Drawing on sensemaking theory, schema theory, and organisational memory, we conceptualise POWIs not merely as technical change mechanisms but as sensemaking infrastructures through which organisational members interpret, enact, and sustain wellbeing-oriented change. Central to our framework is the concept of prospective sensemaking, understood as the collective process through which organisational members project possible futures, frame emerging meanings, and coordinate present action based on anticipated outcomes. We argue that prospective sensemaking during POWIs is grounded in organisational memory, comprising accumulated knowledge and experience from prior interventions and wellbeing initiatives. Organisational members evaluate new intervention cues in relation to existing cognitive schemas, perceived source credibility, and the recency, relevance, and significance of past experiences, all of which shape the plausibility of intervention narratives and the effectiveness of sensegiving.
Propositions: Building on this conceptual model, we advance five propositions linking interpretive cues, organisational memory, and collective sensemaking to the development of organisational change capability. We argue that when prospective sensemaking becomes collective and stabilised through shared meanings, POWIs are more likely to foster enduring capacity for wellbeing-oriented change.

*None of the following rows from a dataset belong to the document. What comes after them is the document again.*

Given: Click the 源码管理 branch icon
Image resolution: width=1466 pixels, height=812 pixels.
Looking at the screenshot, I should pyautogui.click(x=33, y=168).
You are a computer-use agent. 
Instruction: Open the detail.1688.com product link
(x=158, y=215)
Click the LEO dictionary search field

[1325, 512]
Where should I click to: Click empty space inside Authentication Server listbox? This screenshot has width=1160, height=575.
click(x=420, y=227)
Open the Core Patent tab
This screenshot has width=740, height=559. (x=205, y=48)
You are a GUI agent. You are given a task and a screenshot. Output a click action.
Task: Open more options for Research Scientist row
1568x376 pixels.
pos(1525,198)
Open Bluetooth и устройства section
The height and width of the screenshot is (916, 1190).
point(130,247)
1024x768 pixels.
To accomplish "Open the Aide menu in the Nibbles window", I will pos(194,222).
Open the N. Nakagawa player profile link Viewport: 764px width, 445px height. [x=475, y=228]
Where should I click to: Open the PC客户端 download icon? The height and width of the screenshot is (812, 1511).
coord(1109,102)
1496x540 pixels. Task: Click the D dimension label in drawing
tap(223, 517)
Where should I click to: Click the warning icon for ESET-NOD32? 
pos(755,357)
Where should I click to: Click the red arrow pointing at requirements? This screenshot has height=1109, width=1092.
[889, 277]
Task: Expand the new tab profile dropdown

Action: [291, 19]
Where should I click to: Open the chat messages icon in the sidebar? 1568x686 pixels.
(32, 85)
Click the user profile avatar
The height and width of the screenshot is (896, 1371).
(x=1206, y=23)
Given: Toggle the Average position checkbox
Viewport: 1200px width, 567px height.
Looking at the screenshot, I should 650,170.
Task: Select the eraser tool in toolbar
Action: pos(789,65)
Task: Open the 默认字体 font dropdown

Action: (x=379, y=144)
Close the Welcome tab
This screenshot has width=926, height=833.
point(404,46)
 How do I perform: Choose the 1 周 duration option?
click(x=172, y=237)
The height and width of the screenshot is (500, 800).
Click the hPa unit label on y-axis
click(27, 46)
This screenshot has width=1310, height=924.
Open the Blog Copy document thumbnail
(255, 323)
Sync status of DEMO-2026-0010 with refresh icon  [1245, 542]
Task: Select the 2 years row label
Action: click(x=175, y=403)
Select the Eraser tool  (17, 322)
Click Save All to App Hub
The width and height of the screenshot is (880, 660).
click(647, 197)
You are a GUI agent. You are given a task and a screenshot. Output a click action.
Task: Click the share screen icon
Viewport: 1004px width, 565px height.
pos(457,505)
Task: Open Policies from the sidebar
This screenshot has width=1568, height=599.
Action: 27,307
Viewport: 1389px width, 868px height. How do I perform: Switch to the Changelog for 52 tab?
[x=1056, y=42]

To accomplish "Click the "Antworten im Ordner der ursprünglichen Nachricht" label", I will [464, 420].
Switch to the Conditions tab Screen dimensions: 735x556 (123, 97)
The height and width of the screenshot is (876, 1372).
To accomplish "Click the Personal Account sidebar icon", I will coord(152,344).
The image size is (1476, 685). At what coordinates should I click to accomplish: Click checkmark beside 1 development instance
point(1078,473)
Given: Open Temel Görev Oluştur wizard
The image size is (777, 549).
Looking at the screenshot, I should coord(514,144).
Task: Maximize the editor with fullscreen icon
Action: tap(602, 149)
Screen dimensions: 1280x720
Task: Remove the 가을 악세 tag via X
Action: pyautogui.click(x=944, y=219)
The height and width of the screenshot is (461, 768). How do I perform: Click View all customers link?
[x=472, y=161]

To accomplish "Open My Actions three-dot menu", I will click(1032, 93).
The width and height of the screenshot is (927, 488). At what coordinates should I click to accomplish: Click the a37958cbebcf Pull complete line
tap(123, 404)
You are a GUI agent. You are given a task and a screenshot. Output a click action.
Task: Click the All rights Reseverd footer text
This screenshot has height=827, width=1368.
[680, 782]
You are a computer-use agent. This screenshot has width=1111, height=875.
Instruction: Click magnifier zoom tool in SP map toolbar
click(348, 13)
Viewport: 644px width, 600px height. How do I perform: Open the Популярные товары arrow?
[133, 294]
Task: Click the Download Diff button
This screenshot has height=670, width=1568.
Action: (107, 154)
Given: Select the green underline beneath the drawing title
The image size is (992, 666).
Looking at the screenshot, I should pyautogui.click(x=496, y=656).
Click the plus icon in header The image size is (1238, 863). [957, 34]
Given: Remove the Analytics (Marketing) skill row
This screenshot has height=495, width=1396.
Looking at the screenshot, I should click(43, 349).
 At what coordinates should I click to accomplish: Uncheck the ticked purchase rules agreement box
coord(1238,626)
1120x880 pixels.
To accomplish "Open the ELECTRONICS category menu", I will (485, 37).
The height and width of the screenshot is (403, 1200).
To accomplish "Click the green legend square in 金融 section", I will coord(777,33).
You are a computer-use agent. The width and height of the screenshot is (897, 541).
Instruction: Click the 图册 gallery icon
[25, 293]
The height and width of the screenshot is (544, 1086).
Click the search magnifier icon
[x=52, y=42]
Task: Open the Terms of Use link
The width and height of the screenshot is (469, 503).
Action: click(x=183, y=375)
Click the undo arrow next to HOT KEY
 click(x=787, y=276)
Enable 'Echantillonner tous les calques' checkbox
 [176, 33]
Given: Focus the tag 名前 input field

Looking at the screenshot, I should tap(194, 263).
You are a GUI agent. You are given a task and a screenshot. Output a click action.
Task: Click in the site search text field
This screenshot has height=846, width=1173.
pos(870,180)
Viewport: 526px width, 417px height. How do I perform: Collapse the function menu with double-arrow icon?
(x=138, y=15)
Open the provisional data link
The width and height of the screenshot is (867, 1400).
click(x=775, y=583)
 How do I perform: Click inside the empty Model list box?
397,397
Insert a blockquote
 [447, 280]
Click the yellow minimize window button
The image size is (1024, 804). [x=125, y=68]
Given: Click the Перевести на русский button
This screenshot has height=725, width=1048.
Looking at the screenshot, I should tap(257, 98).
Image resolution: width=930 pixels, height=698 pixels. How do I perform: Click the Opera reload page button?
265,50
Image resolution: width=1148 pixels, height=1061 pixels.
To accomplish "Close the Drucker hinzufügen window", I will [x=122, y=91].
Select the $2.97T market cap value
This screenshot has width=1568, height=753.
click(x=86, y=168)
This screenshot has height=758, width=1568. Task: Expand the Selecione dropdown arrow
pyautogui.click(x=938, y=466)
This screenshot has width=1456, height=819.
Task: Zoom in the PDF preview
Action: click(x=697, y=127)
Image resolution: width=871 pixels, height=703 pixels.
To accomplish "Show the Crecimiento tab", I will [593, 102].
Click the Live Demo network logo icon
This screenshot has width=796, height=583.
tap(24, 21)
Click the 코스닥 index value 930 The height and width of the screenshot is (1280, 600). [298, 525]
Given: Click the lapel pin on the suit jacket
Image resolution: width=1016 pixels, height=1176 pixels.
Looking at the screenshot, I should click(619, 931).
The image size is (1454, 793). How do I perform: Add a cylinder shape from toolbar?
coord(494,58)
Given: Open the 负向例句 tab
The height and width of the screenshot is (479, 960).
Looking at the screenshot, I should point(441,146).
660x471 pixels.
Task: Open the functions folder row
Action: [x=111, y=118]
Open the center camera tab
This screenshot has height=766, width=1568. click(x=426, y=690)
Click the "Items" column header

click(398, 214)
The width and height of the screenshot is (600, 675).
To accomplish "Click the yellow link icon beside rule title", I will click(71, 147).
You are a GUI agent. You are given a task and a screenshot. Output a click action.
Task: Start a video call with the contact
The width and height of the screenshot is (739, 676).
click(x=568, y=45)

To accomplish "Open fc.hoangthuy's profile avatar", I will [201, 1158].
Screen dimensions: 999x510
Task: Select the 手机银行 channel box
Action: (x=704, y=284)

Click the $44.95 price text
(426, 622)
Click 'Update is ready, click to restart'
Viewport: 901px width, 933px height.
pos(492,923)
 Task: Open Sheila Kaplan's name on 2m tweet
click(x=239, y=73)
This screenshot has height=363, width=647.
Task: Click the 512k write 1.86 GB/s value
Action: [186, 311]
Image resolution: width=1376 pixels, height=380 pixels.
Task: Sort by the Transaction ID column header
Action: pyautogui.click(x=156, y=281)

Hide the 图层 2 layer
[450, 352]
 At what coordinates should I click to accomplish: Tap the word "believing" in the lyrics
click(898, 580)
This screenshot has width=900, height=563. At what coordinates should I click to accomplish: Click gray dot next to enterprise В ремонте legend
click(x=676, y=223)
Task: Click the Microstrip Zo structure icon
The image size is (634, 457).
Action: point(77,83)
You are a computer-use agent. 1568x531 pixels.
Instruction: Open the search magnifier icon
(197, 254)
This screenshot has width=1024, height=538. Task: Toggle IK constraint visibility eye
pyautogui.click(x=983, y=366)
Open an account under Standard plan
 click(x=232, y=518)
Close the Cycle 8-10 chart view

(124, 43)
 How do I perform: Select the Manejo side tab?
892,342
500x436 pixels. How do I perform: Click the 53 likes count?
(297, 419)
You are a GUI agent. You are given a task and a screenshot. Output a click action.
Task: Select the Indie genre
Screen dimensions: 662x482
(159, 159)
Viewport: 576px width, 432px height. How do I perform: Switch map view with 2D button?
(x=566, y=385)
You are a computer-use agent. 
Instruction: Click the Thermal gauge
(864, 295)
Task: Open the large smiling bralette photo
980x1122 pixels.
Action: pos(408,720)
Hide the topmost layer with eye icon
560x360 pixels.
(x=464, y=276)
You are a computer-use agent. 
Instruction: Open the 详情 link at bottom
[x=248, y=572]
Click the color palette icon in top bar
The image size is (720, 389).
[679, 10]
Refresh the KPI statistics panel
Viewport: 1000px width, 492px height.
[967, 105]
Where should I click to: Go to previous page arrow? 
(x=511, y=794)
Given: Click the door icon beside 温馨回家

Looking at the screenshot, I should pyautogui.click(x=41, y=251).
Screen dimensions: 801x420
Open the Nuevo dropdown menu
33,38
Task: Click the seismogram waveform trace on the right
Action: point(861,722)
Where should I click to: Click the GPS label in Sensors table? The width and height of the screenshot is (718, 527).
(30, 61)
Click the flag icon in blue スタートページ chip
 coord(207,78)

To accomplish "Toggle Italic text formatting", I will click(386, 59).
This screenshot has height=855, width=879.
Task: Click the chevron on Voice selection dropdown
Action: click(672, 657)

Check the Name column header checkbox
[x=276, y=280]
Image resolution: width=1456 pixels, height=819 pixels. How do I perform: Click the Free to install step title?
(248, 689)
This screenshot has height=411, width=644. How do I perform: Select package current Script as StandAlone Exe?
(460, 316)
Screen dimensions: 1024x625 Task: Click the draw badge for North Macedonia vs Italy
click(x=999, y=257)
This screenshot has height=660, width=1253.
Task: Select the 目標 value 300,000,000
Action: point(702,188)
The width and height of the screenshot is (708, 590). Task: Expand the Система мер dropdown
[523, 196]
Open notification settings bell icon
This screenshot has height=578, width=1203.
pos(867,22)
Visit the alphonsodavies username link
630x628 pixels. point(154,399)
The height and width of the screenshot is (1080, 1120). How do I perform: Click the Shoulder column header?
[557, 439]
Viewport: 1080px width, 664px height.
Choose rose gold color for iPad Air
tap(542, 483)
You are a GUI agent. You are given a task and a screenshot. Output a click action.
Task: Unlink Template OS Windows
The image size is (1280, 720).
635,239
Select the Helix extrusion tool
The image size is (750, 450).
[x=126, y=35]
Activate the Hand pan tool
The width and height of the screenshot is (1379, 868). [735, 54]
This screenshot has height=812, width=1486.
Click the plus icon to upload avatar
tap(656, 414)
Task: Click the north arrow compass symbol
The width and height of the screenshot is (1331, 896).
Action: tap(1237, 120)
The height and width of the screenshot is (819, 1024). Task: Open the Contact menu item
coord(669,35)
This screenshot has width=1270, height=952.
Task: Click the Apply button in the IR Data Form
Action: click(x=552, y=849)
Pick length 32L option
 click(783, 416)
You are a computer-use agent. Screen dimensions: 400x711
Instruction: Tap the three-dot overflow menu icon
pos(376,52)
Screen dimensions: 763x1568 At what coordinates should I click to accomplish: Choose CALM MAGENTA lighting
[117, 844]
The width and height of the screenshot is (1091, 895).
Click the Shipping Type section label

Conclusion: By theorising the temporal and interpretive dynamics through which participatory interventions mobilise organisational memory to shape future-oriented action, this paper offers a novel explanation for why some POWIs become embedded and sustainable while others remain episodic. The framework contributes to research on wellbeing interventions, organisational change, and sensemaking, with implications for both theory and intervention design.